LiFePo4 BatteryUp to Electrical
LiFePo4 BatteryPosted by Fritz Wettstein at January 28. 2017
I have a LiFoPo4 battery.
I'd like to use it on my 650SS, eqquiped with an AregOne.
Re: LiFePo4 BatteryPosted by jim_royce at January 28. 2017
Unless you have the proper charging circuitry designed for Lithium batteries I wouldn't use it (assuming it isn't built in). Lithium batteries are/can be very unstable if not charged correctly and have a reputation for catching fire if misused. One common misuse is to discharge them too much which ruins them (not below 3V/cell from memory).
You can get sealed lead acid batteries designed for motorcycle use (higher discharge/charge rates) but again, these must be kept charged or they fail.
Re: LiFePo4 BatteryPosted by Mikael Ridderstad at January 28. 2017
I was thinking of putting one in a total loss race bike (no alternator). Found that a LiFoPo4 battery gives less weight on bikes with starter motor as they can give good cranking amperage. But not more Ah per kilo compared to an ordinary lead battery. Maybe I have misunderstood data sheets for lithium batteries, but until proved wrong I'll stick to the old cheap lead batteries.
Re: LiFePo4 BatteryPosted by David Cooper at January 29. 2017
The one iin the pic is 36 watt hours = 3 amp hours at its12 volts. So it isn't all that big. And as Jim says... They need special chargers don't they? I'd be very nervous about fire...does the maker provide data?
Re: LiFePo4 BatteryPosted by mark_woodward at January 29. 2017
Just my own experience - I cannot comment on the specific brand that you have but I have Shorai Li-Ion batteries in two of my machines. One is in a modern Sym Maxsym 400i 'superscooter' and the other is in my 2007 Enfield Electra X. I don't think that the Enfield charging system will be very sophisticated (nothing else on it is!) but the battery has been fine for the five years it's been fitted. The battery in the Sym was fitted about three years ago and has also been fine. In both cases the cranking capacity is excellent but, I suggest that if your machine has no electric starter, the only real advantage of these batteries is weight saving. I have one 'special' Shorai charger and each machine has a short 'fly-lead' that can be quickly and easily connected for mainteneance charging. The charger was circa £45.00
Re: LiFePo4 BatteryPosted by Tony Ripley at January 29. 2017
These batteries need to be charged with a voltage between 14 V and 15 V.

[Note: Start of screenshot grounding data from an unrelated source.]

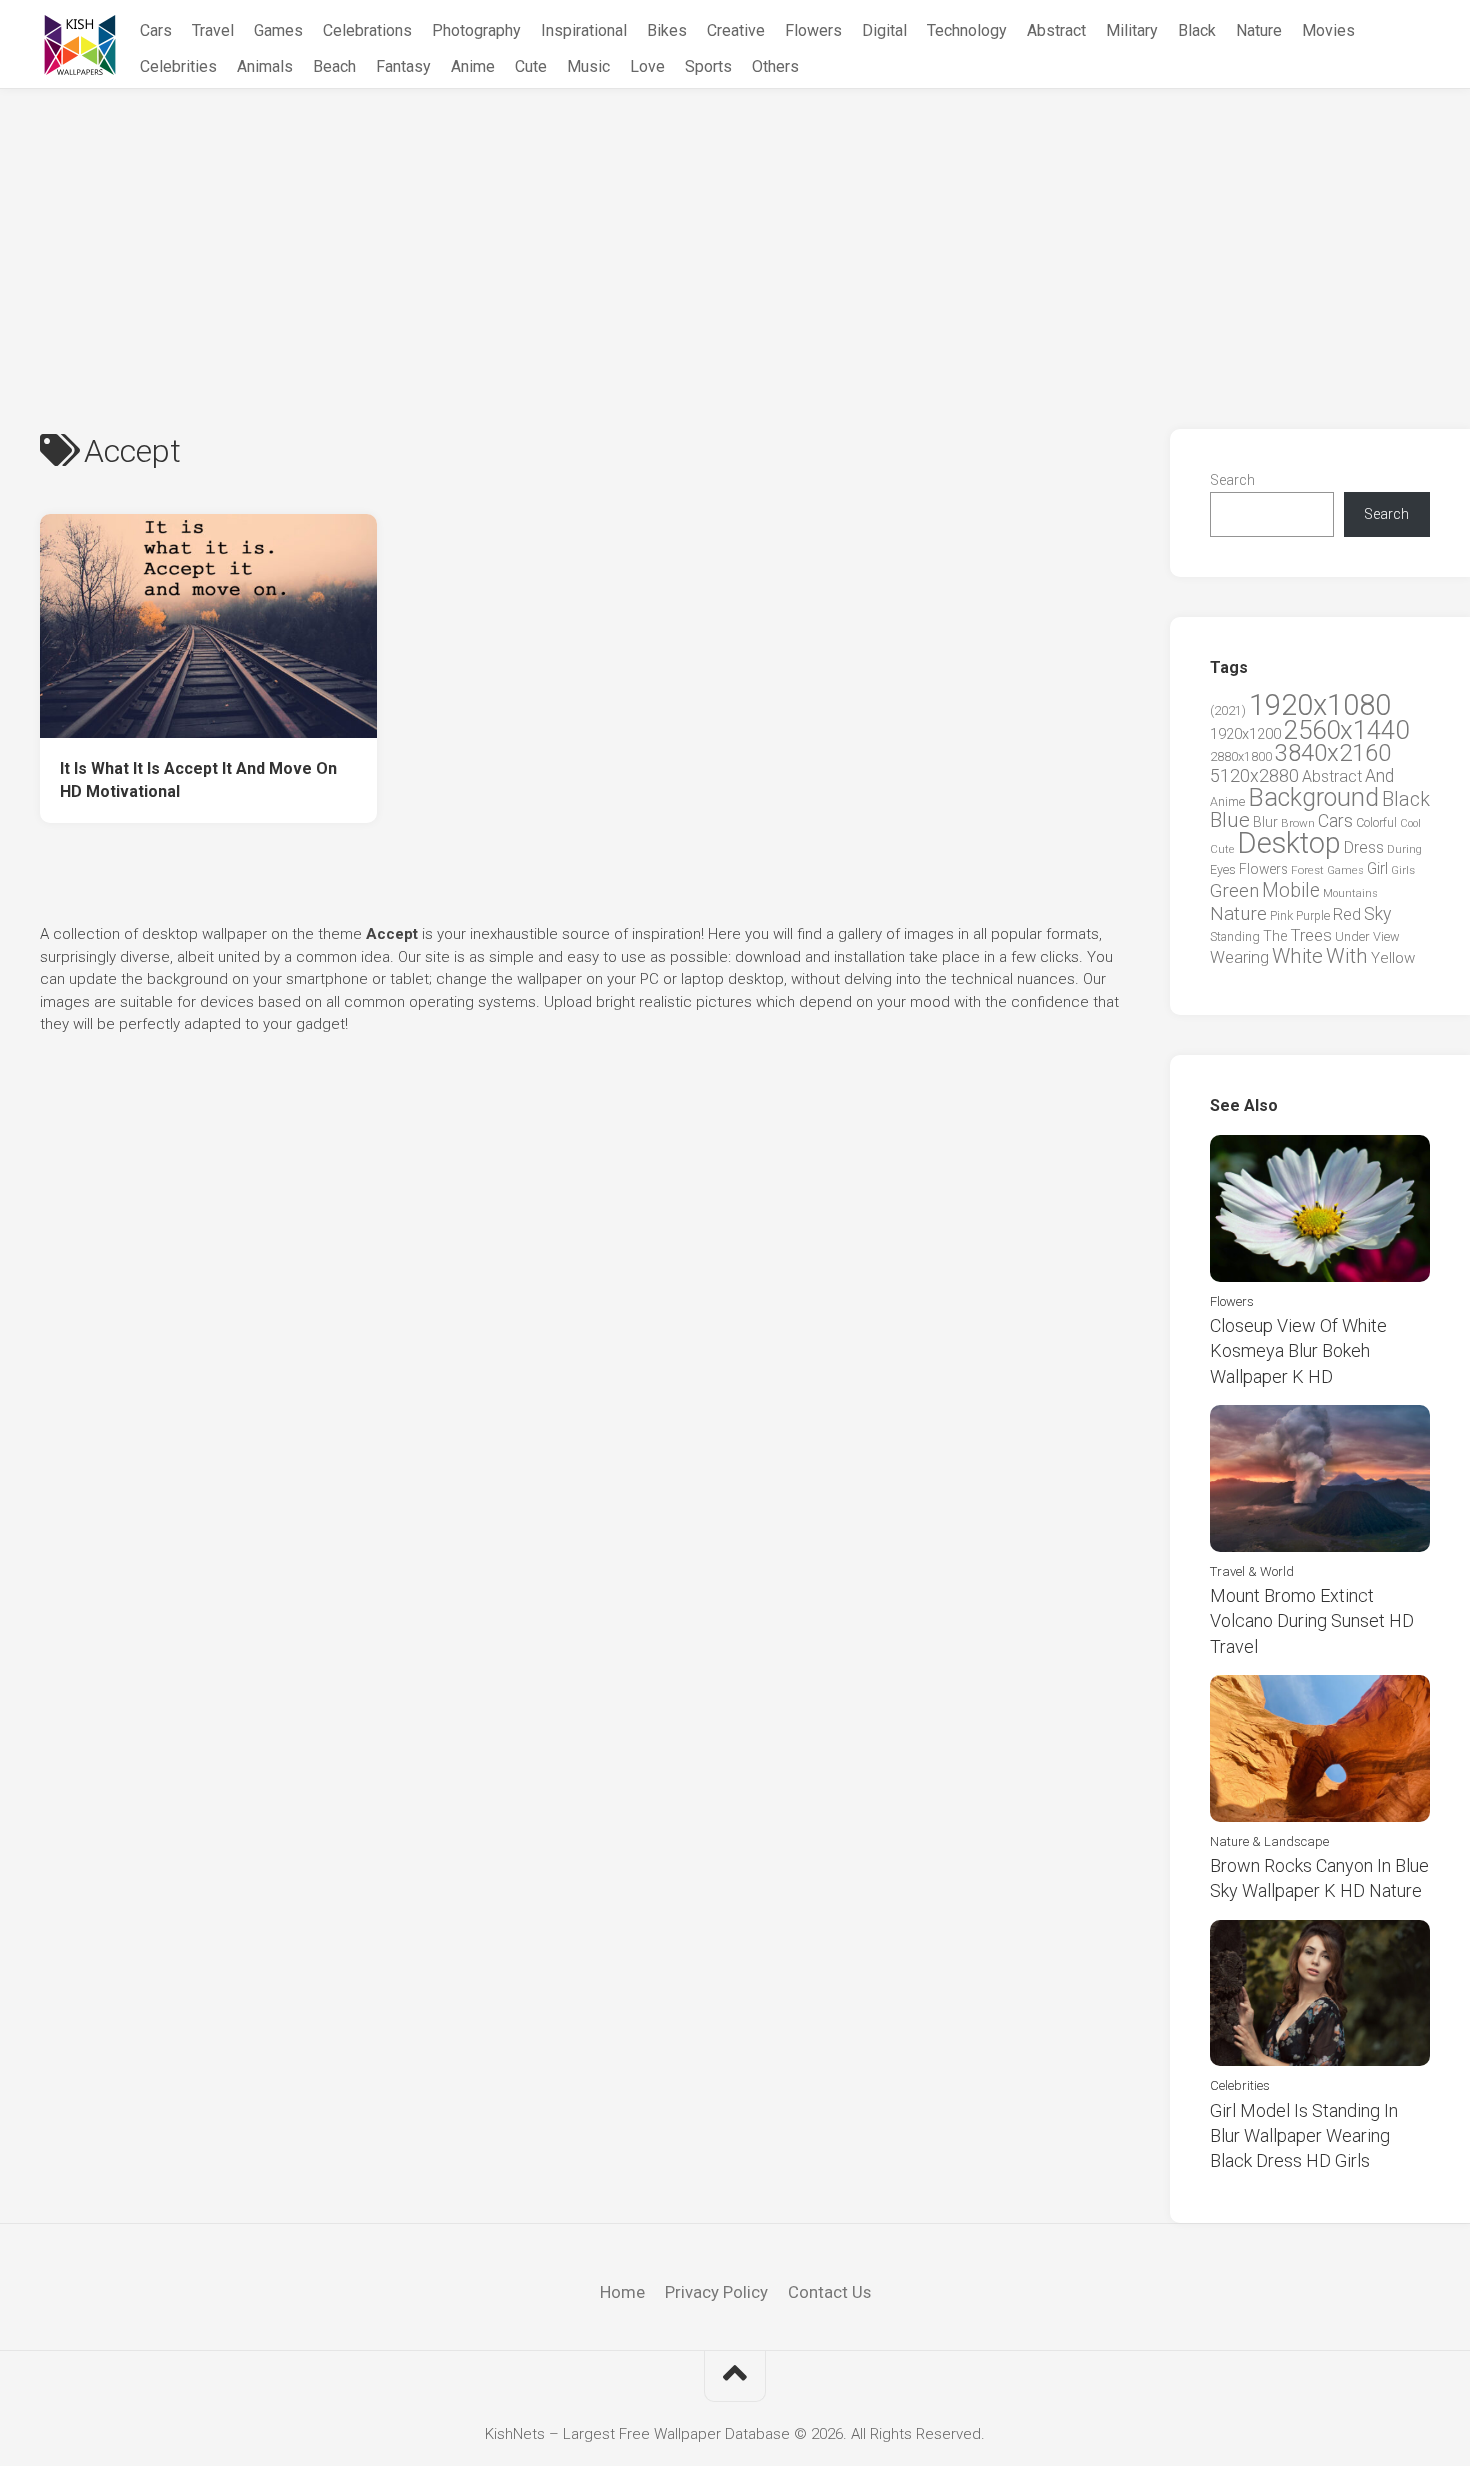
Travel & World (1252, 1571)
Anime (473, 66)
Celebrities (178, 66)
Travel (213, 30)
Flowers (813, 30)
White (1297, 956)
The (1275, 936)
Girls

Any less than 14 volts and it will not charge. Any more than 15 V and you will irreversibly damage the battery.
Please check what voltage your system charges at.
As regards the danger of fire. If a Lithium-ion battery every catches fire then just walk away as it is near impossible to put it out even with a fire extinguisher. This is why it is now illegal to transport Lithium-ion batteries by air freight.
However, LiFePO4 (Lithium Iron Ferrous Phosphate) batteries are much less likely to catch fire, in fact nearly impossible.
So, use LiFePO4 batteries but check your charging system first.